__REQUIREMENT__
Answer these questions using the essay on broken systems.
(a) How long ago did the doctor friend start practice?
(b) In what decades did the institutions that drew us together begin failing?
(c) Whom does the writer quote on how the end of the middle class will come?

You can read Shattered – Part One here 

In the next post I will talk about religion and business

Shattered ( Part One – The Complaint)

JAgged

I was talking with a Doctor friend of mine recently, and they said something extraordinary. My friend said that the system in which they worked was worse now that it was 30 years ago when they started practice. This lead to discussing the issues with the health system, which lead to the issues with the mental health system, which led to issues with the government, which led to issues with our province, country, & world. At the end of the conversation we were both defeated by the enormity of the issues spiderwebbing out from local to international levels. Defeated by how jagged and broken our systems seems to be.

Another friend thinks this has happened because as individuals we are so concerned with expressing our own opinions, especially on social media, that the institution that generally hold us together can no longer bear the load. There is some truth in this.

But these institutions that drew us together began failing in the 1980’s and through the 90’s – well before the advent of facebook, twitter, and the red stripe of rage that runs through them. We were losing faith when governments, religions, trade organizations, unions, and community organizations became proxies in the war of economics and capitalism, dressed in the robes of politics, that launched when President Regan, Prime Minister Thatcher, and Milton Friedman began their ascendancy. Its a war that continues today and now uses the mask of populism as a prop.

The centre has shattered and the pieces left are so sharp that we cut ourselves by trying to pick them up and fit them back together. Identity politics further shatters what was blown apart by partisan hand grenades. You cannot speak publicly without being labelled with a tag that reinforces your worldview or has you attacked.

In the midst of this we hear the plaintive calls for us to reach back to a more civil form of public discourse. This comes from those who in the past chose not to rock any boats but fought quiet battles in back halls of power.

I don’t think it is possible for us to fit the pieces back together. To rebuild faith in institutions, political parties, churches, the media, or any other organs of society. We can’t do this because we don’t care about reforming institutions as a means to moderate us as much as we care about winning or being right.

We care more about making sure we get our piece of a tax cut. The result is we will not stand up for the poor or elderly than we will act for the addict or the mentally ill or those who feel the sting of prejudice. These may be a cause to add your voice to while in the moment, but to act to change these pandemics in any meaningful way? No. We don’t want to pay that tax or risk the wrath of corporations removing jobs to pay for the mechanisms of well-being.

So the middle class shrinks rather than stand up for itself and instead we complain about property taxes or how much teachers get paid. The middle class is self-involved and self-serving with the result that it dismantlements itself while the 1% cheers. We do this to ourselves using governments we elect.

I have a bleak view of things, and I understand that it is difficult to hear or consider. But you have to admit where you are before you can make any change and “innovation” or “ efficiency” or “going back to the good old days” will not save us. We must honestly see the enormity of our dysfunction before any change can be made and then, even if we do, it’s unlikely we have the will to do anything to change it.

We are, each one of us, shattered on the aspirations of our egos. We demand and demand and demand but only for ourselves and not for others who need our voices added to theirs. The end of the middle class will not come with a bang, but as Elliot said, with a whimper.

[Records taken from a dataset]
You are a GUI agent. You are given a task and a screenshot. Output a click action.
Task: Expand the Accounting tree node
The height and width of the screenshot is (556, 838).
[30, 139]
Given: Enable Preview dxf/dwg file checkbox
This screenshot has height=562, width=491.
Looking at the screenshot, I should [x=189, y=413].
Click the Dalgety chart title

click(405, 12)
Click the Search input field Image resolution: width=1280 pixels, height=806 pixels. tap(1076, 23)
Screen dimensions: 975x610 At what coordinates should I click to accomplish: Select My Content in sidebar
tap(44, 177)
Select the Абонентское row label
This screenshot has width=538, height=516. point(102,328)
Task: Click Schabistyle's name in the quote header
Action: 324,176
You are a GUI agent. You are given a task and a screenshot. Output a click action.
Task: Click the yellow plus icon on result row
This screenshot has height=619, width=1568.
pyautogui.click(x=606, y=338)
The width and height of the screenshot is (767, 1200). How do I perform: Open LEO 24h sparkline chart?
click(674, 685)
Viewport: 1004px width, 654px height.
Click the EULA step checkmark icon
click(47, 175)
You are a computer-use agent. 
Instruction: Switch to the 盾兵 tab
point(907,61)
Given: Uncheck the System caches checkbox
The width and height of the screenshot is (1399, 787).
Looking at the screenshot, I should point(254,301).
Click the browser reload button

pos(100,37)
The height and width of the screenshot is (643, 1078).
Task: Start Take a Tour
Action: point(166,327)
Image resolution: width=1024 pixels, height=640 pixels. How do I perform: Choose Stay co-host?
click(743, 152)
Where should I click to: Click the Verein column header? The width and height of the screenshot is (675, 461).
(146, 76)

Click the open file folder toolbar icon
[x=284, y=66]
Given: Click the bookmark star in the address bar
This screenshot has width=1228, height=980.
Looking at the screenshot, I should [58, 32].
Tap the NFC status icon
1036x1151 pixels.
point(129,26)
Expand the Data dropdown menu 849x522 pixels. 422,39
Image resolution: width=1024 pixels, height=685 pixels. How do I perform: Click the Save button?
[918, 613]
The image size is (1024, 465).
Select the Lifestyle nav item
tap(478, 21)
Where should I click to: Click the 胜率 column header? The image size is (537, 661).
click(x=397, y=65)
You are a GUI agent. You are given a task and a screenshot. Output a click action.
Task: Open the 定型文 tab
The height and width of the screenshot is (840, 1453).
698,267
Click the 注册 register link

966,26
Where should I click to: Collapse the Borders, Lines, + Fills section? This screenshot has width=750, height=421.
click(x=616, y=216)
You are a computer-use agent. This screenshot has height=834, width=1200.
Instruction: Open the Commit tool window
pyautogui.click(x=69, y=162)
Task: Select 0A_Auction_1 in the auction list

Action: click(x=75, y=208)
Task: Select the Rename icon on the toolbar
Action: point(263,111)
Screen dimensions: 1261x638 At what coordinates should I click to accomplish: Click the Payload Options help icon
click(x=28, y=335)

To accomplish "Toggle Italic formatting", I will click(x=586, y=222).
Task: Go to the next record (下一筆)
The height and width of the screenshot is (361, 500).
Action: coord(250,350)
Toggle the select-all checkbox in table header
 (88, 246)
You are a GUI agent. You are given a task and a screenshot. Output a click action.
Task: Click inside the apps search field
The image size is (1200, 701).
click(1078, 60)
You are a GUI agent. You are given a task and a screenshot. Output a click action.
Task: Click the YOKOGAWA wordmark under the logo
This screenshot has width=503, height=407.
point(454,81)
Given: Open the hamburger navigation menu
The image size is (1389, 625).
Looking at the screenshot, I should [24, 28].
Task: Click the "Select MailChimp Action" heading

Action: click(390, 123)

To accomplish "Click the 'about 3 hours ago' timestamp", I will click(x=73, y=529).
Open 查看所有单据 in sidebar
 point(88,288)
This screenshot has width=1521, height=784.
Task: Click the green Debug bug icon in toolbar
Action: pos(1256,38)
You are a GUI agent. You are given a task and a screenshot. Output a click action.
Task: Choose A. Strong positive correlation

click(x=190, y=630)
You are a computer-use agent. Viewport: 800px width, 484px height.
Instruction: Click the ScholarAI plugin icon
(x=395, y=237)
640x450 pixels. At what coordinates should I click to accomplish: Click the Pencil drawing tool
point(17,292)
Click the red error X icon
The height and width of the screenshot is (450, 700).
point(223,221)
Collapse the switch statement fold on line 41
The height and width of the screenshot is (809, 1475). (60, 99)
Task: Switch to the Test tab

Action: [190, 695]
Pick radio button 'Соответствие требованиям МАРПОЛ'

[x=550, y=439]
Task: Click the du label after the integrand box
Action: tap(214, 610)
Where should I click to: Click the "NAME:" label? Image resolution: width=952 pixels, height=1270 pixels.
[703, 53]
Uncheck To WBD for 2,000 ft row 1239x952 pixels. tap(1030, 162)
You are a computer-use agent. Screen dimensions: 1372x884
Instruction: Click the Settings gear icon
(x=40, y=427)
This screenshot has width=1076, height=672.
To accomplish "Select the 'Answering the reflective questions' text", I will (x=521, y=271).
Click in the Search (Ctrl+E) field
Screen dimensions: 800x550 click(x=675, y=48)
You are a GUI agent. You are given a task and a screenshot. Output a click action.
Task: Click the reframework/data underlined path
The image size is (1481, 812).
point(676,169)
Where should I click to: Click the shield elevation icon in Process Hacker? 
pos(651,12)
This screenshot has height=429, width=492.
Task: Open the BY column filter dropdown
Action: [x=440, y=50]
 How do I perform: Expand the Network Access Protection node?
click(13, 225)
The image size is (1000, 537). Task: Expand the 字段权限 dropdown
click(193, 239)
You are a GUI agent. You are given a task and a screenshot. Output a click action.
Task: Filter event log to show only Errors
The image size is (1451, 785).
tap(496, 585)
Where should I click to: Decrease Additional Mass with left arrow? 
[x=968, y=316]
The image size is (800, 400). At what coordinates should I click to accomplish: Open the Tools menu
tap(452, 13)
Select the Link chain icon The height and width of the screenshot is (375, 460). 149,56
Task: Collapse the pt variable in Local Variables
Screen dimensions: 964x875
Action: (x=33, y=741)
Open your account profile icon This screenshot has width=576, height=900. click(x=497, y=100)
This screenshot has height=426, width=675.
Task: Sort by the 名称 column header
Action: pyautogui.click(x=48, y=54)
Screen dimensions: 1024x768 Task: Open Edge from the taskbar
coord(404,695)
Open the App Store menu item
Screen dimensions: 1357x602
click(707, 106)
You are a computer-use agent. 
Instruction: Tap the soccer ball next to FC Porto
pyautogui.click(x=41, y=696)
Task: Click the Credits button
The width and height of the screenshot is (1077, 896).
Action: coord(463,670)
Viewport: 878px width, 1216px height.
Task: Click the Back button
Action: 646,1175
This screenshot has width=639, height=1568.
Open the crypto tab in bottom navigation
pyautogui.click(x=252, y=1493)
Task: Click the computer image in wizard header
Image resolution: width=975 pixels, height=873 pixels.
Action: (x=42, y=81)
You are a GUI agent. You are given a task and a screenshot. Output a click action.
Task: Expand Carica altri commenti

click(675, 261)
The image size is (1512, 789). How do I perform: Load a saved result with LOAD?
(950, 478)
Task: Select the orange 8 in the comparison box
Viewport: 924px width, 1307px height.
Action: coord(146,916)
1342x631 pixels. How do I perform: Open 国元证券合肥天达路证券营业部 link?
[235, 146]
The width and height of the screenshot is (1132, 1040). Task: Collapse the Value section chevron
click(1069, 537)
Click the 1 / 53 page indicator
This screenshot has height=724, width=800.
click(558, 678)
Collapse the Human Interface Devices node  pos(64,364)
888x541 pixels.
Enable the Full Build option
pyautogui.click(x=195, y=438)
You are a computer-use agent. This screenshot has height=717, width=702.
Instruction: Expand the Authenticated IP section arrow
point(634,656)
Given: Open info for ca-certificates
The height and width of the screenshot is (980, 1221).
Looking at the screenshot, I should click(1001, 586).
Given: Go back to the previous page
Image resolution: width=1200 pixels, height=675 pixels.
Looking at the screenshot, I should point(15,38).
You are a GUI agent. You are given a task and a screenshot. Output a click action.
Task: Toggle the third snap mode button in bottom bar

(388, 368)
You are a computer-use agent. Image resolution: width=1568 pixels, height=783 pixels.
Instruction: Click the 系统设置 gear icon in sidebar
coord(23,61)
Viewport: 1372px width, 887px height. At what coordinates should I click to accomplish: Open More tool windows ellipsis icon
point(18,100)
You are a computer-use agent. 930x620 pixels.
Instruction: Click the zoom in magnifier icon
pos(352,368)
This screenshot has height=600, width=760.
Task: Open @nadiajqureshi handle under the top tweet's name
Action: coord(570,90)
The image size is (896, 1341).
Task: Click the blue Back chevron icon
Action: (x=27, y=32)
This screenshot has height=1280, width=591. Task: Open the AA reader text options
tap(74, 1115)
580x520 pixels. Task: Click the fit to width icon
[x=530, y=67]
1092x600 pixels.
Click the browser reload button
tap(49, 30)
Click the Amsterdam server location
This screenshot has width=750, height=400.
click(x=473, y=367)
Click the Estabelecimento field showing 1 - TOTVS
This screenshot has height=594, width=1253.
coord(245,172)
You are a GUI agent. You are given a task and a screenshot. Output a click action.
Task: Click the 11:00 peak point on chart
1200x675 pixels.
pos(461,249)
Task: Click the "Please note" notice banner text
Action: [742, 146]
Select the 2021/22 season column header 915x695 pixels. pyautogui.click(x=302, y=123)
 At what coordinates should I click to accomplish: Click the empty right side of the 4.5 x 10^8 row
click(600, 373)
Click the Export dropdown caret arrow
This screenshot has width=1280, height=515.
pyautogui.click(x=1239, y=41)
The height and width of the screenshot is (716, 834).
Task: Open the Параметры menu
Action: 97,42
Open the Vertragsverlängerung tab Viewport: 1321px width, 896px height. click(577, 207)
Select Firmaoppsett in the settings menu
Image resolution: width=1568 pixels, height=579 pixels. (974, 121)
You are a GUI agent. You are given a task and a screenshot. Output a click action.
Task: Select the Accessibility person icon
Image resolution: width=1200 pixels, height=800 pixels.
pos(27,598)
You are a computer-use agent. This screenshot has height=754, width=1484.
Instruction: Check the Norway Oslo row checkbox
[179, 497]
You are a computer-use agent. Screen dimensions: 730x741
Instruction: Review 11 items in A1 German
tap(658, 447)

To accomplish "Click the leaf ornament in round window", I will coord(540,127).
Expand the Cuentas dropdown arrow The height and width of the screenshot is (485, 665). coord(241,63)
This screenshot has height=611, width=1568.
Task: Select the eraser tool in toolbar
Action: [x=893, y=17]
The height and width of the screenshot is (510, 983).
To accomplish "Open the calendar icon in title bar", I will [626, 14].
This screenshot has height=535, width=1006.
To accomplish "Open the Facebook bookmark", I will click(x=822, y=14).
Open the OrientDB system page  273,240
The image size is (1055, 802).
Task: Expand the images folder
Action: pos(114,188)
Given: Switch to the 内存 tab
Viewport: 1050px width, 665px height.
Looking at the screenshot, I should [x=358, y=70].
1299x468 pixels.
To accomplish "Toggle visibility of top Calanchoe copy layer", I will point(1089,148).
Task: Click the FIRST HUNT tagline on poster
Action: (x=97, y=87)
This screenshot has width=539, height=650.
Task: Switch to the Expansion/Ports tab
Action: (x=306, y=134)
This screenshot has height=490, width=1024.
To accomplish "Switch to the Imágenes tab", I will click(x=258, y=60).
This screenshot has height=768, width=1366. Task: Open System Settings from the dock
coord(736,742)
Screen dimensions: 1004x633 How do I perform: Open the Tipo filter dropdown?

__TASK RESULT__
(a) 30 years ago.
(b) In the 1980s and through the 90s.
(c) Elliot, who said it will come not with a bang but with a whimper.